**To do:** Copy out the material from its first line through the line containing "(x=619, y=541)", with both ends included. Omit the pictures from your copy.

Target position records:
#####

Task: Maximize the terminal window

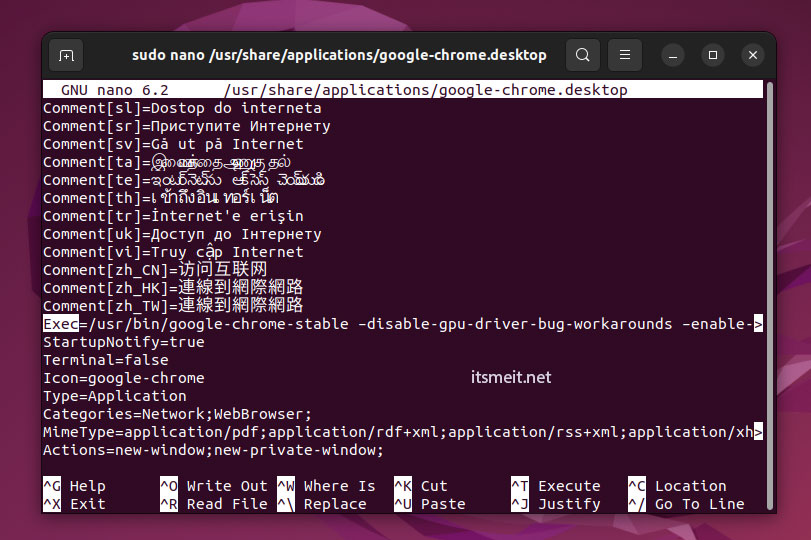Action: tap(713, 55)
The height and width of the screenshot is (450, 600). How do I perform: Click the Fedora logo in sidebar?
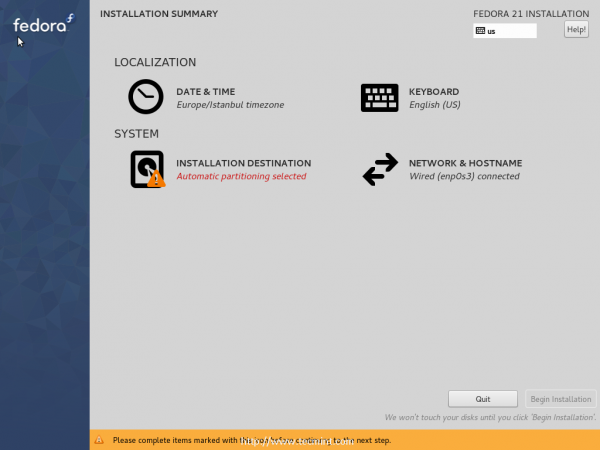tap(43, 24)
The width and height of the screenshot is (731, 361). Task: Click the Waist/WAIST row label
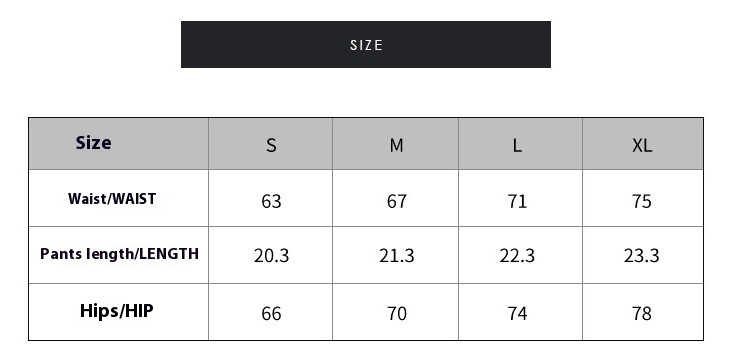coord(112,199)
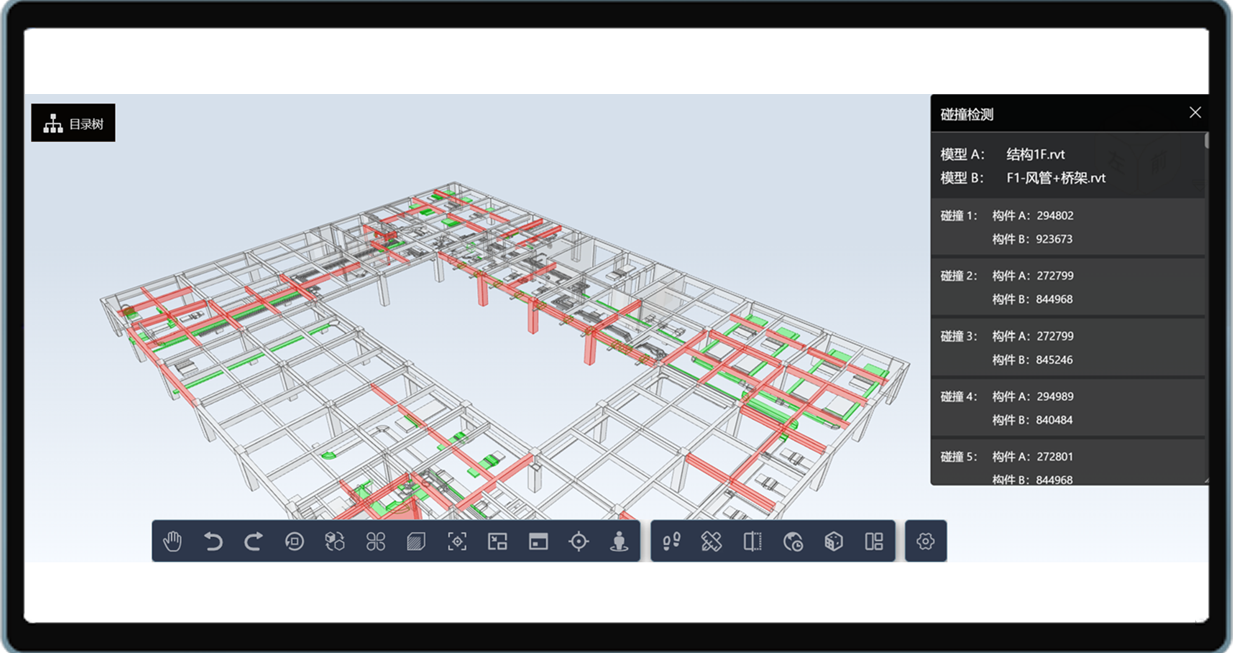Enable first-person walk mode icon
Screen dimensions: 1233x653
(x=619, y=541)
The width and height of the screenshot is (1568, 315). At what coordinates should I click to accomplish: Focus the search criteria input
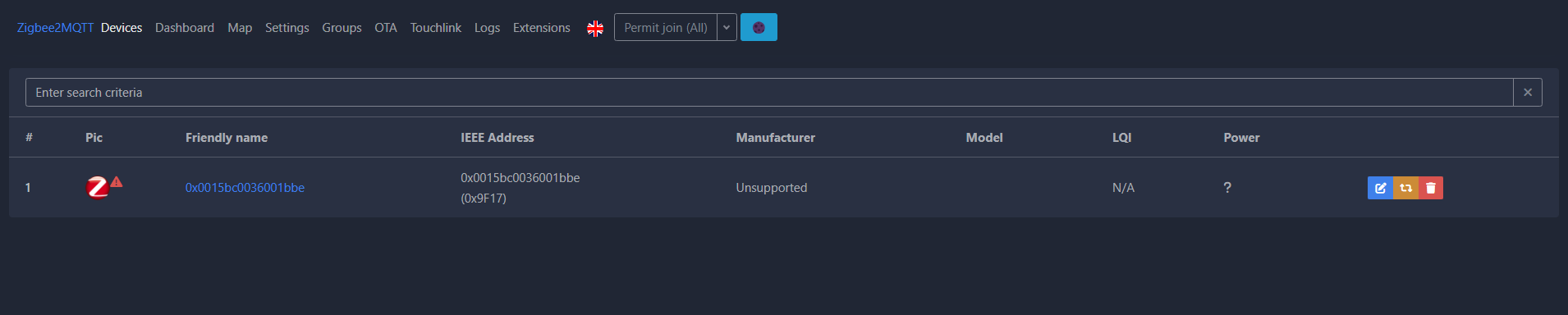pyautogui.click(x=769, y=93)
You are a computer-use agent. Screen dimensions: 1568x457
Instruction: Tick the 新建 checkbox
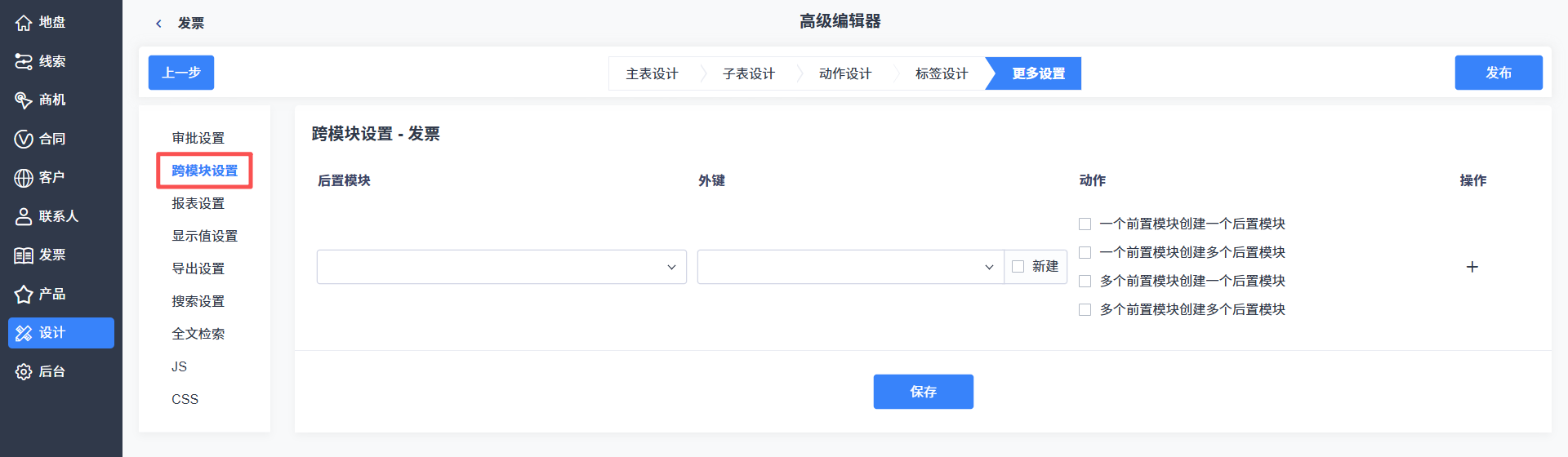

#####

**Solution for this problem:**
Task: Maximize the terminal window

Action: tap(713, 55)
The height and width of the screenshot is (450, 600). How do I perform: Click the Fedora logo in sidebar?
tap(43, 24)
The width and height of the screenshot is (731, 361). Task: Click the Waist/WAIST row label
coord(112,199)
Enable first-person walk mode icon
Screen dimensions: 1233x653
(x=619, y=541)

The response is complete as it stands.